Bekle Jimin sen bekle. Ebeni ebeme siktireceğim seni muşmula kafalı.

Jimin'in seslenmesiyle yine Jungkook aniden ayrılıp koşarak uzaklaşmıştı. Bu çocuğu anlamıyordum. Ne yapmaya çalıştığını anlamıyordum. Şimdi de kaçıp gidiyordu.

Kendimi anlamıyordum. Ben ona farklı türden bir sevgi beslemeye mi başlamıştım yoksa? Hayır hayır bunun imkanı olamazdı. Değil mi? Eğer öyle olursa işler büyük karışırdı.

Jimin'i de anlamıyordum. Neden böyle sahneleri bozuyordu sürekli? Hayır biz yakınlaştığımızda vahiy mi iniyordu bu çocuğa hemen bir anda beliriveriyordu.

Jin Hyungu da anlamıyordum. Neden bizsiz yemeğe başlamıyordu?!

Yoongi hyungu da anla-

"TAEHYUNG NE DÜŞÜNÜYORSAN DÜŞÜNMEYİ KES VE YEMEĞE GEL JİN HYUNG BAŞLATMIYOR YA SIÇICAM"

Ne ara bu kadar ağzı bozulmuştu bu çocuğun? Neyse hemen gitsem iyi olacaktı. Yoksa Jimin aç kalırsa başımın etini yerdi. Koşar adımlarla aşağı indim ve boş yere oturdum.

Herkes sessizce yemeğini yiyordu. Anlaşılan gerçekten acıkmışlardı. Ben de yemeğimi yemeye başladım. Cidden lezzetliydi. Sonra Jungkook hepimizden önce kalktı.

"Teşekkürler Jin hyung yemek çok güzeldi. " deyip tahminimce lavaboya gitti.
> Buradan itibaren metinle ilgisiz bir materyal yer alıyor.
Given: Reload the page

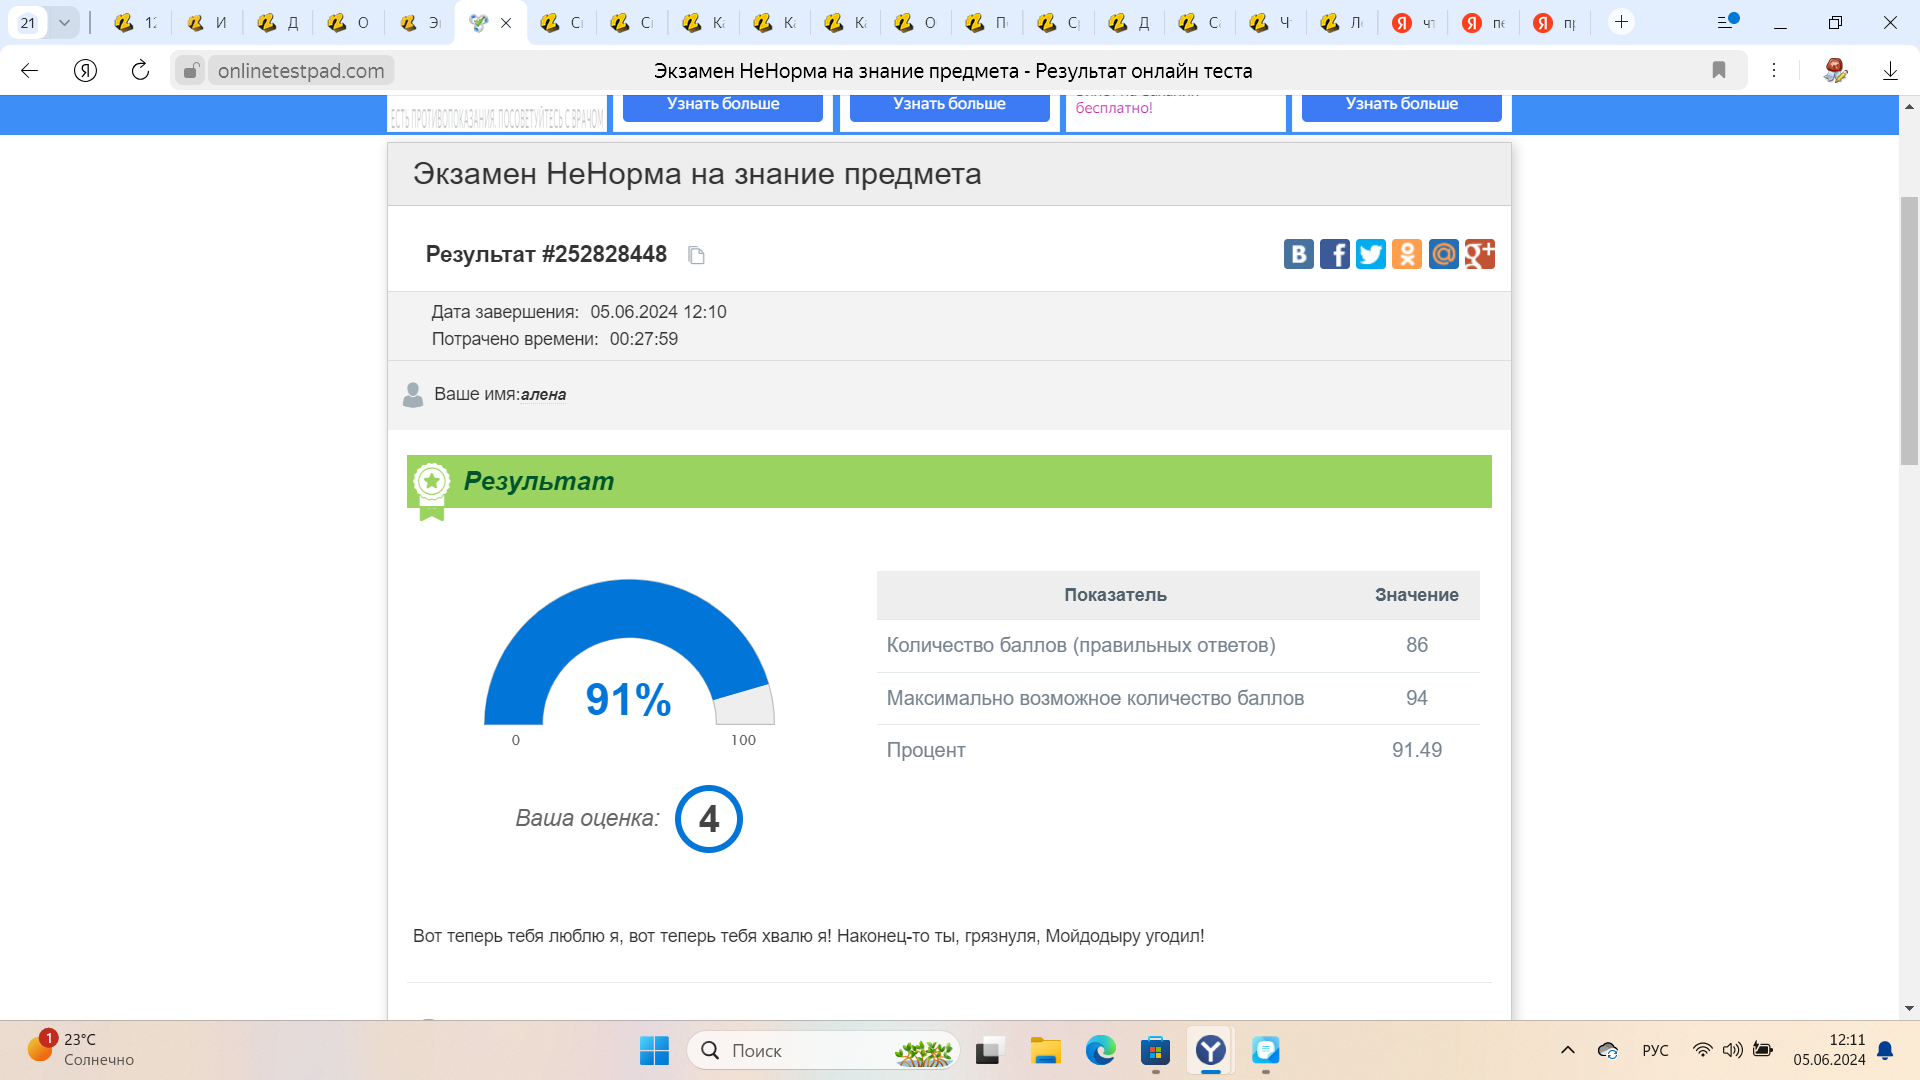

O gittikten sonra herkes fısıldaşmaya başlayıp aralarında gülüyorlardı. İlk başta pek takmasam da bu rahatsız edici olmaya başlamıştı. Çünkü anlarsınız benim de gülmem lazımdı. Çünkü gülmeliydim. Gülmek güzeldi. Boş bakışlarla onlara baktım.

"Neye güldünüz bu kadar? "

Namjoon hyung boğazını temizleyerek diğerlerinin susmasını sağladı. Bütün dikkatler benim üzerimdeydi. Nedensizce diken üstündeymişim gibi hissetmekten kendimi alıkoyamıyordum.